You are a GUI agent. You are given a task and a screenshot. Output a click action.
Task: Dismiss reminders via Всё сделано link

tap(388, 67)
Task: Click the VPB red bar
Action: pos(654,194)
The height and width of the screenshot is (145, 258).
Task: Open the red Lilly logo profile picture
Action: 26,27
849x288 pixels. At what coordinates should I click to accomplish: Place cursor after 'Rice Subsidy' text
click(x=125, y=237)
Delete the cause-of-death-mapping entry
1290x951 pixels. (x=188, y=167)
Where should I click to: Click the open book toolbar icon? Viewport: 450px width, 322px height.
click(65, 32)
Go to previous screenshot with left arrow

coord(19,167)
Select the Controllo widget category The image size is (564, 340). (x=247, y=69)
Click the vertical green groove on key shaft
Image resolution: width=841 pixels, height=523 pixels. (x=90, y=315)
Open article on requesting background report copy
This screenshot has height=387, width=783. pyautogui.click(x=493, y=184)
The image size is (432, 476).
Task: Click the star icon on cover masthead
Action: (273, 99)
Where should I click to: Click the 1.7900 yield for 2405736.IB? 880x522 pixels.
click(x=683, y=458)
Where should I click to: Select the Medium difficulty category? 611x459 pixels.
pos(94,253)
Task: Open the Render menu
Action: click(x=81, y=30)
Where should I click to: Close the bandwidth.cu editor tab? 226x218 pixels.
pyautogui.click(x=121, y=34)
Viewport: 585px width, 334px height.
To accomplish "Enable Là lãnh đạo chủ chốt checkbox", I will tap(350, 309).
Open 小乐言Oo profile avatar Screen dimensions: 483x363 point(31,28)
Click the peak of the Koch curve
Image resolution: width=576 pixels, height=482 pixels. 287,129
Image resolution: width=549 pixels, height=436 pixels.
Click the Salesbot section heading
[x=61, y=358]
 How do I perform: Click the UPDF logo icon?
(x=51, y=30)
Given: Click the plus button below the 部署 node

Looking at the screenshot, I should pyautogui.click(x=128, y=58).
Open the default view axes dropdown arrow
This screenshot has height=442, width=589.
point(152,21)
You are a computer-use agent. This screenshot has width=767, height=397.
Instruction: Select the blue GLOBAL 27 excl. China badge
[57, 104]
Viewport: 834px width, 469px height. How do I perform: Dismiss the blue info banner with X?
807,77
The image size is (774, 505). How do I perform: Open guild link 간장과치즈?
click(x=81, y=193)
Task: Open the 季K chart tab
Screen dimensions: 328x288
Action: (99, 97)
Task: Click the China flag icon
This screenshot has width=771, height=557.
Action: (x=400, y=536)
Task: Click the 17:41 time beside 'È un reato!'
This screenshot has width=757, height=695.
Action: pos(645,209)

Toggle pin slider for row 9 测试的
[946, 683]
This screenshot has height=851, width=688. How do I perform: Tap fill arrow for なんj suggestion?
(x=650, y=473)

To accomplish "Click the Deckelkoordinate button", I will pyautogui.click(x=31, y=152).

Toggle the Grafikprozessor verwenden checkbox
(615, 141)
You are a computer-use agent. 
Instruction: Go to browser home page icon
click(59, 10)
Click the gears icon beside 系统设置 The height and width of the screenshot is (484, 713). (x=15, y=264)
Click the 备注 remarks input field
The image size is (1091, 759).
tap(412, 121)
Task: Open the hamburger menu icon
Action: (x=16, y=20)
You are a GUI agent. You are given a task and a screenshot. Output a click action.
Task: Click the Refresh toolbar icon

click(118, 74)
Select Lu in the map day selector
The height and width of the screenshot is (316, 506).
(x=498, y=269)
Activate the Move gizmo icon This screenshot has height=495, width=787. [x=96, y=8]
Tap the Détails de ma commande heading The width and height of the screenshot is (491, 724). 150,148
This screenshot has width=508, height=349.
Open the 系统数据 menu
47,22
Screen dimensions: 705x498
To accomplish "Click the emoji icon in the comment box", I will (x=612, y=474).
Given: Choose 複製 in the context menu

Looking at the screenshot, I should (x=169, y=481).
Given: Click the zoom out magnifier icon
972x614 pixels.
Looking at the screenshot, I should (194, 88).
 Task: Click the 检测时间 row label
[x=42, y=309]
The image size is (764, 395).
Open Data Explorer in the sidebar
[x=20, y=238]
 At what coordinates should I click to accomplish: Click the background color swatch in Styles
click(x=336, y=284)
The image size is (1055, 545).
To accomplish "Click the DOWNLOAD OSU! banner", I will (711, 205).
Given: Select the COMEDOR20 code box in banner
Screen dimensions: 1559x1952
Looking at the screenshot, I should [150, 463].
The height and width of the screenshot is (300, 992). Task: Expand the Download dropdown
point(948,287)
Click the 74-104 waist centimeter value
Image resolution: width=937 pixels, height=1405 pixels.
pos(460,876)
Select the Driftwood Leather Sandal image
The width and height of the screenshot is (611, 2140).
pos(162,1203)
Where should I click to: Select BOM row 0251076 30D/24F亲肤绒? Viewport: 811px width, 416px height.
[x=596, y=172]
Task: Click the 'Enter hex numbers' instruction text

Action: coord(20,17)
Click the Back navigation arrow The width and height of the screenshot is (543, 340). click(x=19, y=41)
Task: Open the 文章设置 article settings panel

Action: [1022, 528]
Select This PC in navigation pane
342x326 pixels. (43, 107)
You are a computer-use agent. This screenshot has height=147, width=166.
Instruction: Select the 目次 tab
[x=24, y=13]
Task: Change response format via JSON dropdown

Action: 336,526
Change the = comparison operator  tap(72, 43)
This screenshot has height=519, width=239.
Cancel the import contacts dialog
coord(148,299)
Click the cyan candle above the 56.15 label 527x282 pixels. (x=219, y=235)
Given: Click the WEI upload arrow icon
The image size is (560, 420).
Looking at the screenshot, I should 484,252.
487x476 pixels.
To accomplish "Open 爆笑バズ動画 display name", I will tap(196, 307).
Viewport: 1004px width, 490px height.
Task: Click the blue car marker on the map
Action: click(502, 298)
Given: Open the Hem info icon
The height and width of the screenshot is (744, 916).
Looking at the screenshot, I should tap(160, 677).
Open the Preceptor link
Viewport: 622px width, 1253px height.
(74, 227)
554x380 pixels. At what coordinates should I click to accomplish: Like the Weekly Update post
+===+
Work instructions: The lines to report are those in the material above that contain the word "beside"; copy every one of them.

Output for this task:
Task: Click the 17:41 time beside 'È un reato!'
Click the gears icon beside 系统设置 The height and width of the screenshot is (484, 713). (x=15, y=264)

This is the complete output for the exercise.